* _What you should do_: Go through the data underneath and copy every line exactly.

(Stored data)
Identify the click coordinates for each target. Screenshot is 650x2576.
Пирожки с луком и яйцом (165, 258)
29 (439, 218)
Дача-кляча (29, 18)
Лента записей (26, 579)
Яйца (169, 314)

* _Answer area_:
Identify the click coordinates for each target. Screenshot is 650x2576.
Пирожки с луком и яйцом (165, 258)
29 (439, 218)
Дача-кляча (29, 18)
Лента записей (26, 579)
Яйца (169, 314)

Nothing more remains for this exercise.